▶ _Instructions for the task_: Transcribe nothing except the lines below that run from the one with "This screenshot has width=722, height=431." to the one with "Task: Click the OK button", ends included, and do not copy any picture.

Stored records:
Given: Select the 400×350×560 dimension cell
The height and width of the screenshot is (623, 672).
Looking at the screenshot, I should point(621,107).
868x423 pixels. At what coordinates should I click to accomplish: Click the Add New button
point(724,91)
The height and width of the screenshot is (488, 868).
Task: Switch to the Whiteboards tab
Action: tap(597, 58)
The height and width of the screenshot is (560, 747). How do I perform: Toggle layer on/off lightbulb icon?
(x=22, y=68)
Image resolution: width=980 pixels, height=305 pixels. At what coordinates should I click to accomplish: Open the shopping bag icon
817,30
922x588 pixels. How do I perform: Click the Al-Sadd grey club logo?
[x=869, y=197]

--

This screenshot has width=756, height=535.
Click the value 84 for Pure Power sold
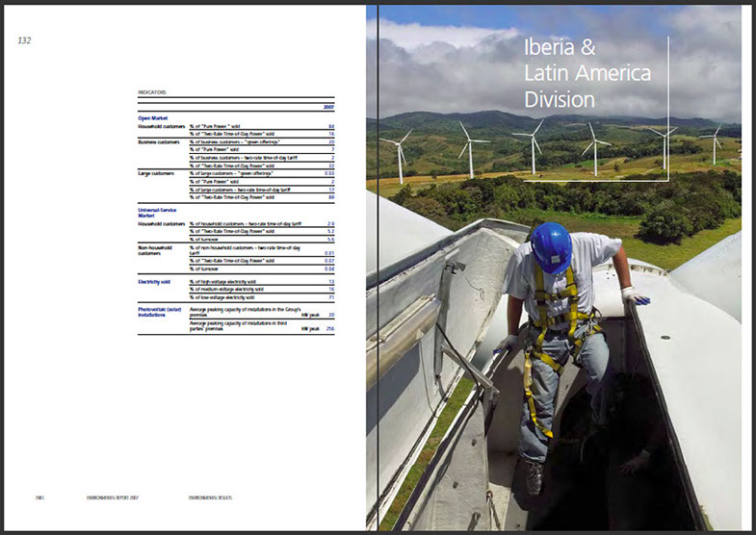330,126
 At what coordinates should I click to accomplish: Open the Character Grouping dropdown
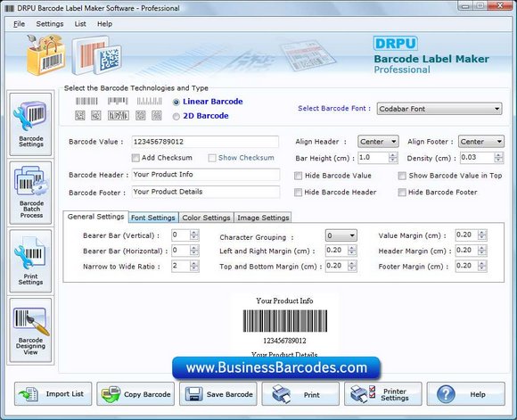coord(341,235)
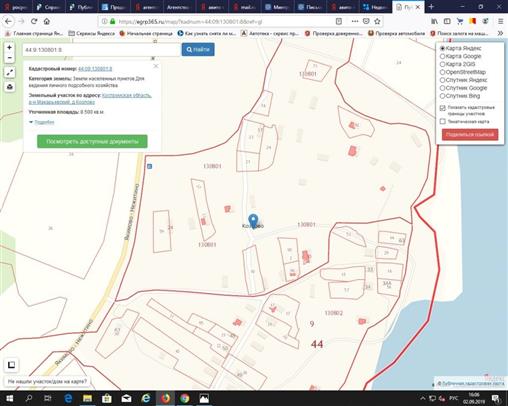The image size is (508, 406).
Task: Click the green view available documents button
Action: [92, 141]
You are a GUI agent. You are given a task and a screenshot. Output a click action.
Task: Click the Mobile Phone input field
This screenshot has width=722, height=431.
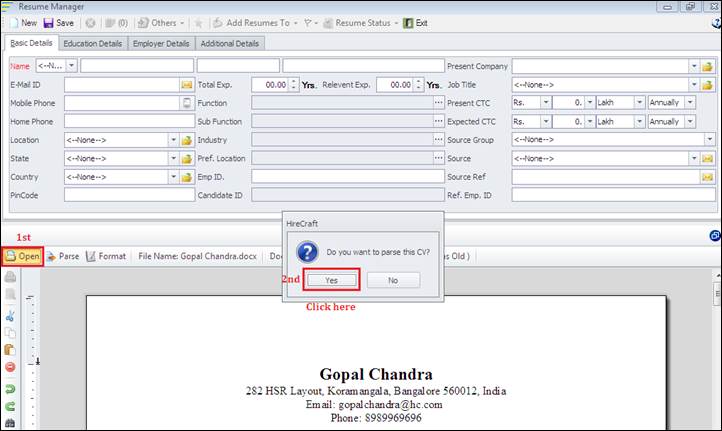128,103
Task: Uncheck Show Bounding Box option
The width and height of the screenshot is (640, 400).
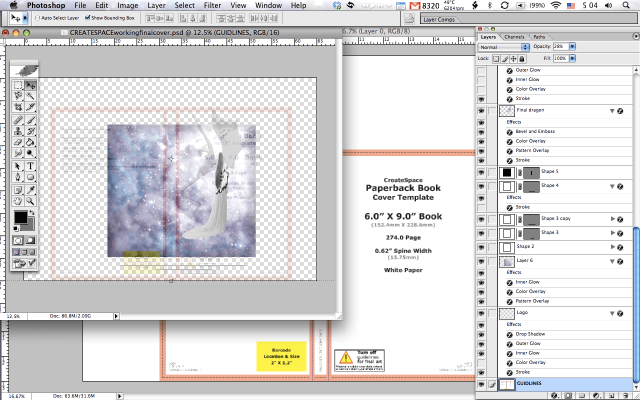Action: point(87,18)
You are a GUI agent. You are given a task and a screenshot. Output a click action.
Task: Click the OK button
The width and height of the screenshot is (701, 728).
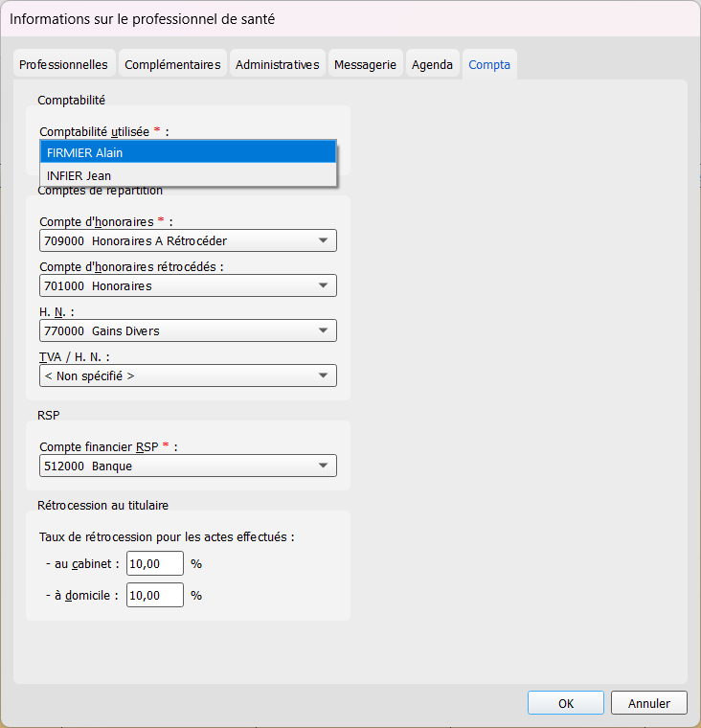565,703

* * *

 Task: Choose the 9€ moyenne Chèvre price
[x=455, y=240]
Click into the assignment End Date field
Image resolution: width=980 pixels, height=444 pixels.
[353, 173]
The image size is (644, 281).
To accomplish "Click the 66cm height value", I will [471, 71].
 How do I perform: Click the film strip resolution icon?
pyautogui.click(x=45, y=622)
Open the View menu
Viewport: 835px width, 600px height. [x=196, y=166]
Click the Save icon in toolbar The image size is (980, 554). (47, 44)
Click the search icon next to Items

▶ _Response_:
This screenshot has width=722, height=431.
128,103
Task: Uncheck Show Bounding Box option
The width and height of the screenshot is (640, 400).
Action: point(87,18)
You are a GUI agent. You are given a task and a screenshot. Output a click action.
Task: Click the OK button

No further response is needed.